== Required action ==
What is needed is an exact copy of the records below, minus any pictures.

Start of Records to use

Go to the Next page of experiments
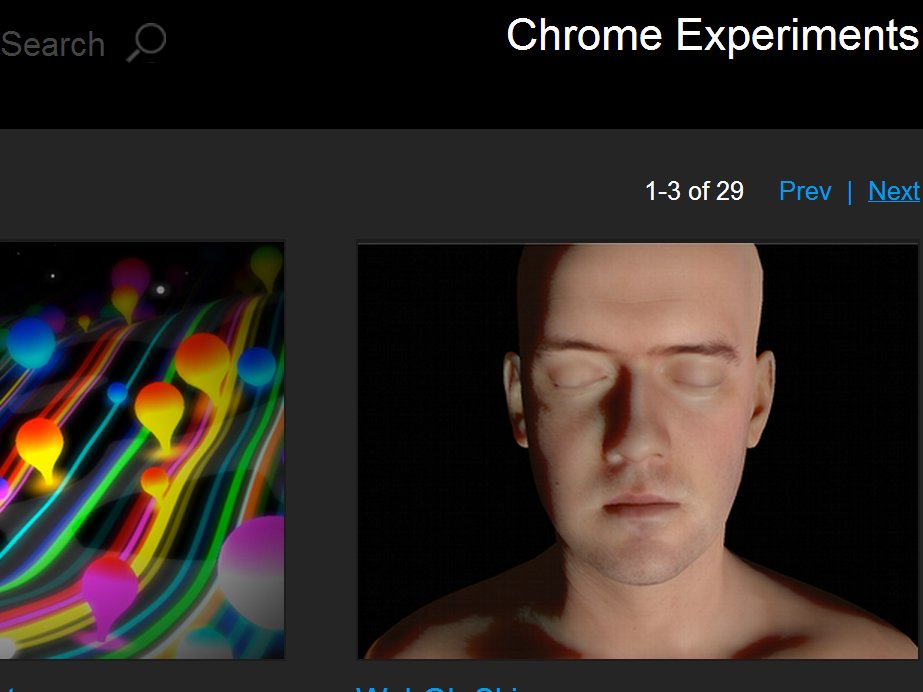 [x=893, y=191]
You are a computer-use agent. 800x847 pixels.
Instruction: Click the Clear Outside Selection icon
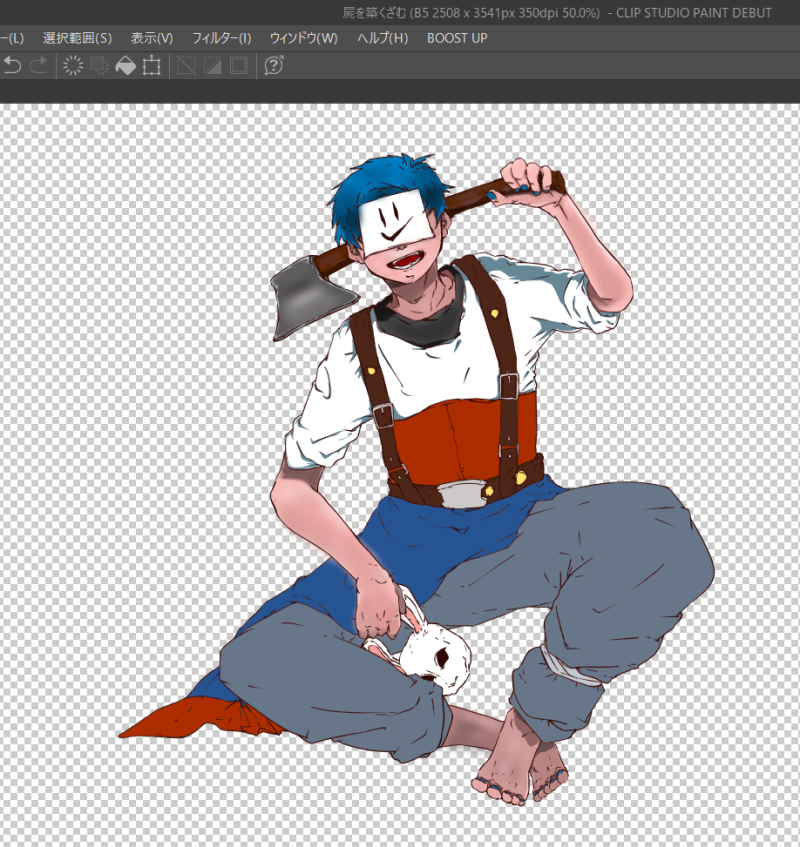(99, 66)
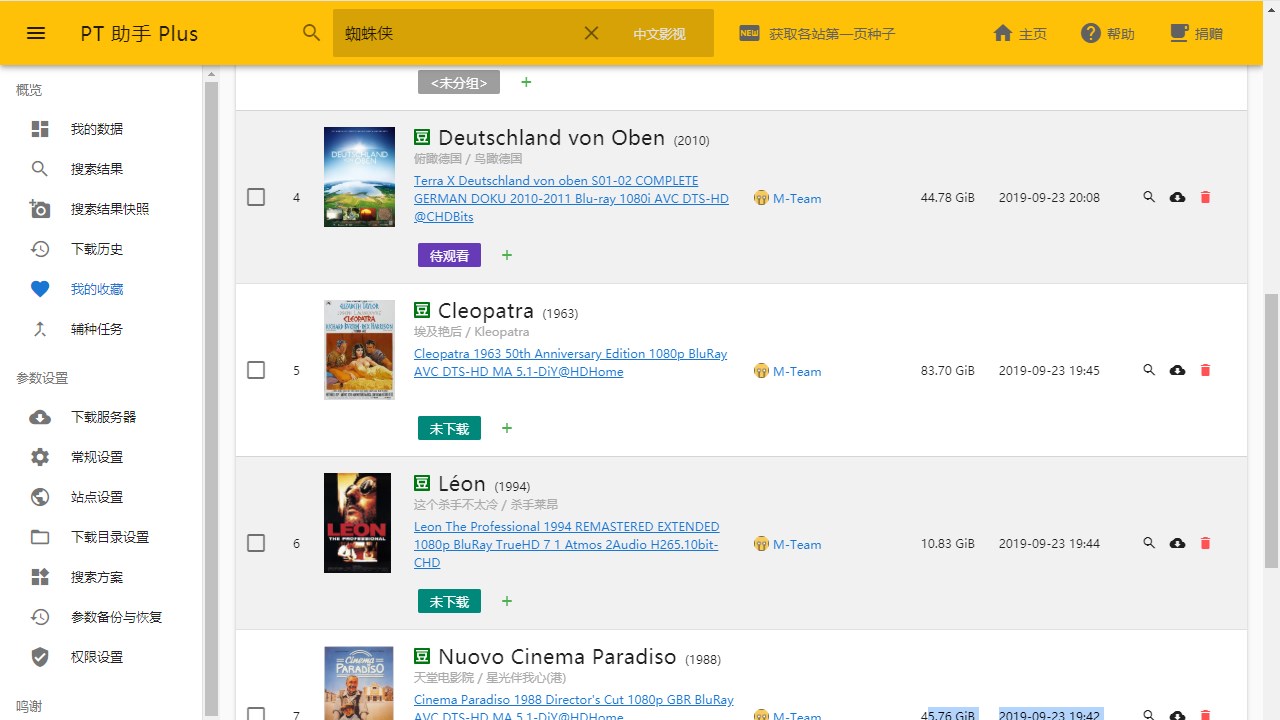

End of Records to use

== Solution for this task ==
Go to the Next page of experiments
 [x=893, y=191]
You are a computer-use agent. 800x847 pixels.
Instruction: Click the Clear Outside Selection icon
(99, 66)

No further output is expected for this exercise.